Requirement: Note the line where "[Powered by Fenicio" appears in the data below; write it out exactly, along with every line that comes after it to the end.

--- Data for this task ---

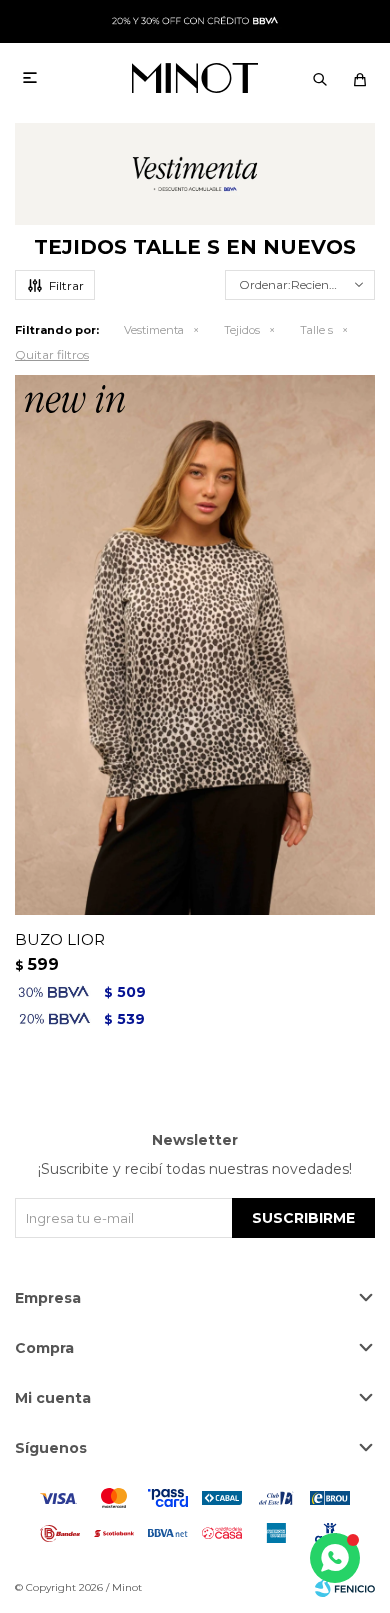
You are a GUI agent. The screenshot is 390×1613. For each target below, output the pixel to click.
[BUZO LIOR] (195, 645)
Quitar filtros (52, 354)
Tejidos (242, 330)
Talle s (316, 330)
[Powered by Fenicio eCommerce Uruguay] (345, 1588)
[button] (320, 78)
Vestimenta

---

Solution to this exercise:
[Powered by Fenicio eCommerce Uruguay] (345, 1588)
[button] (320, 78)
Vestimenta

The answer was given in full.